一种黑曲霉6-4光修复酶及其构建方法   0    0

本发明公开了一种黑曲霉6‑4光修复酶及其构建方法，所述的黑曲霉具有SEQ ID NO.1的核苷酸序列。构建方法为从现有的野生型黑曲霉中获得6‑4光修复酶基因基因An6‑4，重新设计核苷酸序列，选择大肠杆菌表达系统偏好的密码子进行优化，得到改造后的基因An6‑4'，连接基因片段与pET22b质粒，构建出重组表达质粒；将该重组质粒转化到大肠杆菌感受态细胞，构建出工程菌，所述的工程菌在20℃和1mM IPTG条件下获得了较好的表达。
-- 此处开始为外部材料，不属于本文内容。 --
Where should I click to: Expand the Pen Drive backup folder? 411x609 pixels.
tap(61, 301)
本发明与现有技术相比，成功在异源表达系统中表达出的6‑4光修复酶，获得活性可溶蛋白，具有抗氧化能力极好，而且活性持久稳定的特点，可以在生物医药、化妆品领域应用。

1.一种黑曲霉(Aspergillus niger)6-4光修复酶的编码基因，其特征在于：其核苷酸序列如SEQ ID NO.1所示。
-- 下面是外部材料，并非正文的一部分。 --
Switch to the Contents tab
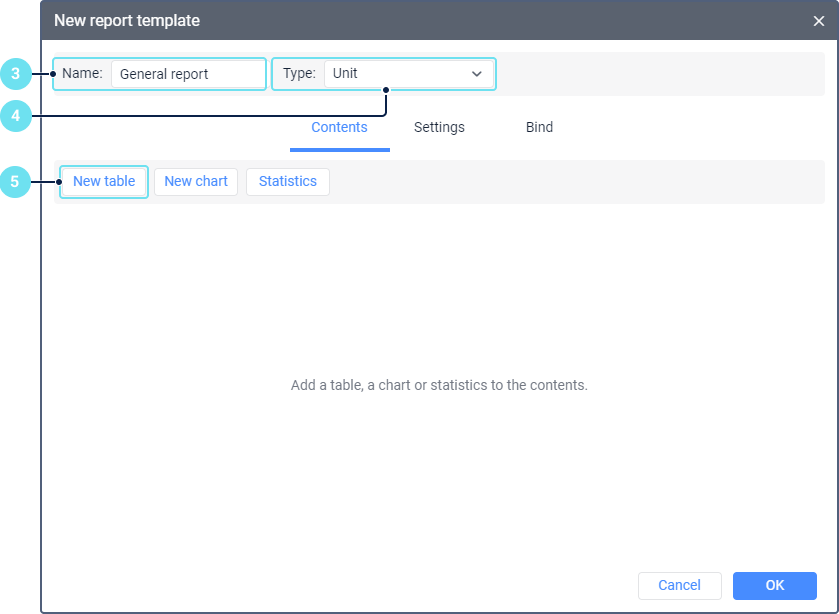 pos(339,128)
2.一种表达载体，所述的载体为重组质粒，其特征在于：该重组质粒为含有权利要求1所述编码基因的pET-22b(+)重组质粒。

3.一种宿主细胞，其特征在于：所述的宿主细胞为大肠杆菌且含有权利要求2所述的表达载体。

4.一种黑曲霉6-4光修复酶的构建方法：包括以下步骤：
从现有的野生型(wild-type，WT)黑曲霉(Aspergillus niger)中获得6-4光修复酶基因基因An6-4，重新设计核苷酸序列，选择大肠杆菌表达系统偏好的密码子进行优化，得到改造后的如SEQ ID NO.1所示的基因An6-4'；
将改造后的基因An6-4'与pET22b质粒连接，构建具Amp抗性的重组表达载体pET22b-An6-4'；
将pET22b-An6-4'重组质粒转化大肠杆菌感受态细胞，构建用于An6-4'表达的基因工程菌Rosetta(DE3)/pET22b-An6-4'；
采用Ni2+离子亲和层析法及SDS-PAGE电泳，进行纯化，即可得到黑曲霉6-4光修复酶。